MISSION 2010: Adequate Park Visitor Accommodations. A major thrust should be made to properly accommodate the increased visitor load on our parks through a 20-year construction program of new concessions including overnight accommodations, classic rustic lodges, campgrounds and visitor service stores in all 48 national parks, with priority given to Great Smoky Mountain, Everglades, Rocky Mountain, Big Bend, Canyonlands, Sequoia, Redwoods, North Cascades, Denali, and Theodore Roosevelt. Concession restoration should begin immediately in Yellowstone (West Thumb). The lodge at Manzanita Lake in Lassen Volcanic National Park, which was demolished by the National Park Service, shall be rebuilt in replica on its original site and become the first project of Mission 2010, to become known as the Don Hummel Memorial Lodge honoring the late outstanding leader of the national park concession movement. The Concession Policy Act of 1965 should be extended to all facilities of the proposed four park services.

Appropriate overnight visitor facilities should be constructed in all national monuments, national recreation areas, and major historical areas. Policies that exclude people shall be outlawed. The possessory interest of the private concessioner firms now serving the visiting public should be maximized.
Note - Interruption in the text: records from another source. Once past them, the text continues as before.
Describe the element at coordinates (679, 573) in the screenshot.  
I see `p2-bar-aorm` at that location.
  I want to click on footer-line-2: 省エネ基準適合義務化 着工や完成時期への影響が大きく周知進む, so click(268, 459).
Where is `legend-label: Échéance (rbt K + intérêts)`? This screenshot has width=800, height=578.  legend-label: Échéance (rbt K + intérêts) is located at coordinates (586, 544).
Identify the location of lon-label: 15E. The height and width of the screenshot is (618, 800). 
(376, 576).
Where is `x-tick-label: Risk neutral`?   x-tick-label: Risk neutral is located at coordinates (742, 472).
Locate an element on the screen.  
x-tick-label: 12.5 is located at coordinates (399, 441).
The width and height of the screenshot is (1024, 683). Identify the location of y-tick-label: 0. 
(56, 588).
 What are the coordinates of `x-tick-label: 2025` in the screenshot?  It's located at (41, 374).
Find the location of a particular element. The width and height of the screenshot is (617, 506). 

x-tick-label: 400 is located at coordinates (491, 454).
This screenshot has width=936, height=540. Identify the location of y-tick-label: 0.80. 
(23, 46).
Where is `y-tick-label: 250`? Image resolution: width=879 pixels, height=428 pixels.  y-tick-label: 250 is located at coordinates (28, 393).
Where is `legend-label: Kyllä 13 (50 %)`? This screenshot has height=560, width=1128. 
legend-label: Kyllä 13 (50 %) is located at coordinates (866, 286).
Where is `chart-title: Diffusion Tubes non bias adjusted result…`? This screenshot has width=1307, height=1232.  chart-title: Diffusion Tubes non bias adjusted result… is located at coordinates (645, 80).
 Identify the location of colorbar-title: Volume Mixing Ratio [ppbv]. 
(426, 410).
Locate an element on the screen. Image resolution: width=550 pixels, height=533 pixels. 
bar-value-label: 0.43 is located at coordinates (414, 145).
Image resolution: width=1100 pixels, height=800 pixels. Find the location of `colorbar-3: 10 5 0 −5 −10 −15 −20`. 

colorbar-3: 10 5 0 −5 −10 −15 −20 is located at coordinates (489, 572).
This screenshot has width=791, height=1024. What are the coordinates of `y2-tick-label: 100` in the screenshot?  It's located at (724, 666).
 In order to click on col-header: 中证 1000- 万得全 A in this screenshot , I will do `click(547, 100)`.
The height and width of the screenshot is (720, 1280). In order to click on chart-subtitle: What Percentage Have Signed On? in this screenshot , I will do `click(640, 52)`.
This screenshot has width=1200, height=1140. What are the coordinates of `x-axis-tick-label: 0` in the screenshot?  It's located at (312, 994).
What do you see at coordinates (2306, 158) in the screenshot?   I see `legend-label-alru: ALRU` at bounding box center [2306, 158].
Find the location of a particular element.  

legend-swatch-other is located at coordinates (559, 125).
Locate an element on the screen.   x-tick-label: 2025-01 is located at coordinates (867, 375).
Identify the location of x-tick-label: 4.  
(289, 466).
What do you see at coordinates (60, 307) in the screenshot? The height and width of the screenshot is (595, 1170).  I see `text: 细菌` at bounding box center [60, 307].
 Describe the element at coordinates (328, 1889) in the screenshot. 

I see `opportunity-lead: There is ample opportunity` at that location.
Private firms with expertise in people-moving such as Walt Disney should be selected as new transportation concessioners to accommodate and enhance the national park experience for all visitors without degrading the environment.

All actions designed to exclude park visitors such as shutting down overnight accommodations and rationing entry should be stopped as inimical to the mandate of Congress for "public use and enjoyment" in the National Park Act of 1916.